-
Consciously work on a few intervals at a time with different fingering configurations, slowly.
Knowing the sound of what you are shifting to helps immensely.
Playing melodies of songs that you already can play in position which are often a mix of scale steps and leaps.
-
03-05-2026 11:11 PM
-
Visually, use the presence of neck dots or fingerboard inlays to mark the "landscape" of the fingerboard. Familiarity with where the actual notes are for each and every key will allow you to know exactly where you want to go.
Originally Posted by brent.h
Aurally, train your ear so you know which intervals are involved in the leap. It's important that you can hear where on the scale you want to go in making a wide leap. Train your ear to recognize absolute and relative intervals; see and hear the fingerboard as a map or a living landscape. It's not an arbitrary void and nor is it a gut leap...or least not at first.
Kinesthetically, be aware of the physical movement that is required for a specific amount of sound. This is the product of PRACTICE, TIME, PATIENCE and PERSISTENCE. Pick tunes for their combinations of narrow (scale up to 4th) and wide (5th and above) leaps and like any practiced artist or sports, learn to visualize with your body.
Learn to visualize, hear, move and think ahead musically. This is a combination of all of the above but I believe most of the time people don't make wide interval leaps cleanly is because that precision hasn't been learned. You see a mosquito flying, you swat it, your body knows. You reach for a cup of coffee, you grab it while you're reading the morning paper, your body knows. Use your ear, fret markers, visualization of the scale on the string, you'll get it.
-
There is a popular phrase now days used to answer questions like how did you go bankrupt?, how did this institution crash?, etc. "Gradually, then all at once." Sometimes that is the same answer to describe a success when the last step was a conceptual realization that changes everything.
Originally Posted by brent.h
Fingering is always conceptual as well as mechanical. Both invoke constraints on the other. Constraints are not automatically negative, depending on their effect.

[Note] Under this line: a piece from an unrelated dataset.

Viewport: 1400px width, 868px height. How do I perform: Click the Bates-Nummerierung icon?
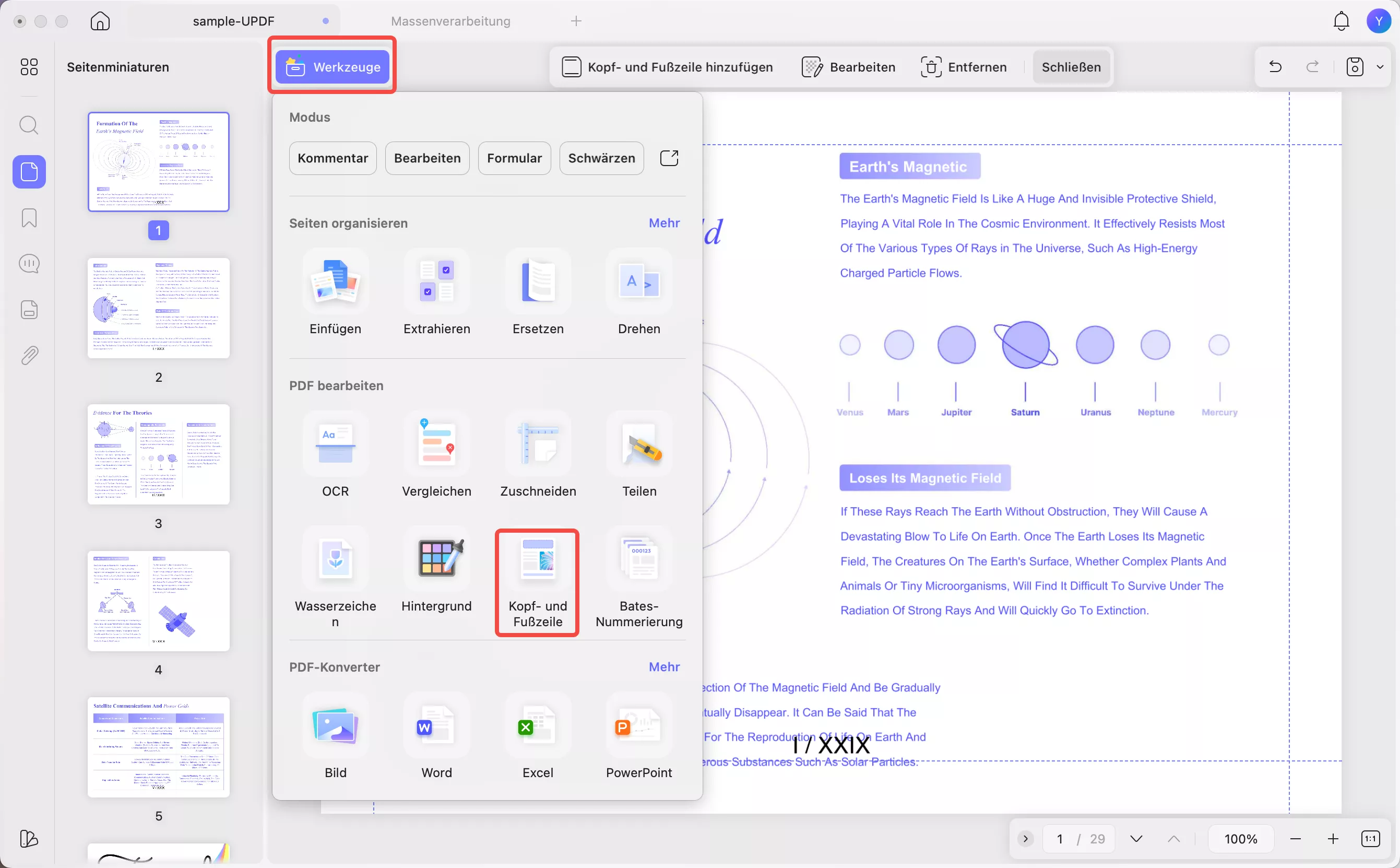(638, 560)
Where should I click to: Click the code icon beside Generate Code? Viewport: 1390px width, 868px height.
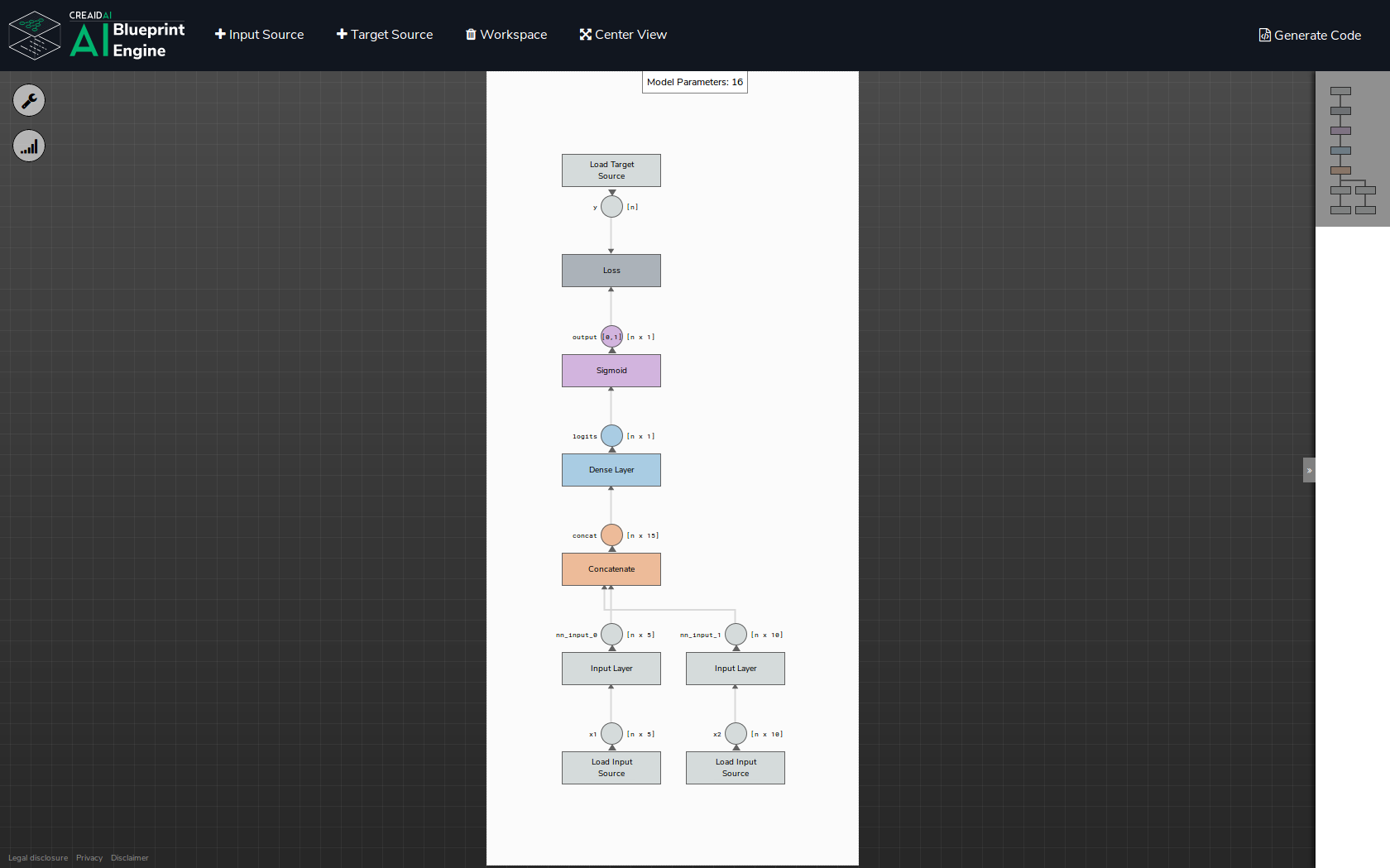1263,35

Mechanical constraints involve body parts:
- how many fingers (three or four)
- stretch or move
- positions or free
and for right hand
- picking styles
- finger styles
- thumb
Conceptual constraints involve "I have to know";
- note names
- interval names
- the key
- functional harmony
- what it sounds like
- what am I about to play next
If you watch Wes playing, his self imposed mechanical constraint is to use his thumb which other's close observations conclude is almost entirely down strokes.
In order for his lines to flow he developed a mechanical solution which involved the conceptual constraint of having to know what and where he was going play after the present phrase (needing to know where he was about to be). This is why Wes never sounded like he was "noodling"; the mechanical requirement for planning ahead promoted gorgeous sounding execution. It is clear to me that because of this, conceptually he does not "play positions" - just plays "the neck".
Watch him here... my favorite version of 'RM.
- starts with an open string(!) and successive phrases are new "positions"
- when he starts his solo about 2:40 the camera is wonderfully in close. Notice not that he is just all over the neck, but that his fingering (constantly "shifting positions") is specifically setting up and placing the mechanically best strings from which to launch each phrase for the thumb to play...
Anyway, I think in general the playing on one string thing makes a lot more sense if one releases themselves conceptually from the idea of playing positions. It may feel like the problem is that of changing positions fast enough, but the real problem may be thinking of positions at all (at least when singling stringing it).
I'm a self taught ear player and never conceived of positions; I have always mechanically moved freely as needed (and moved freely even when not needed).
-
Yeah, you should know the notes horizontally up and down the string and do some practice improvising melodies like this, outside of common shapes or patterns. But as far as performing with such restraints, I will say that I greatly enjoyed John Abercrombie for years, had several well worn albums. But when he started doing the one string thing at length, I lost interest pretty quickly. Checked back some time later and he was the same thing. I say work on it for what you can get out of it then move on.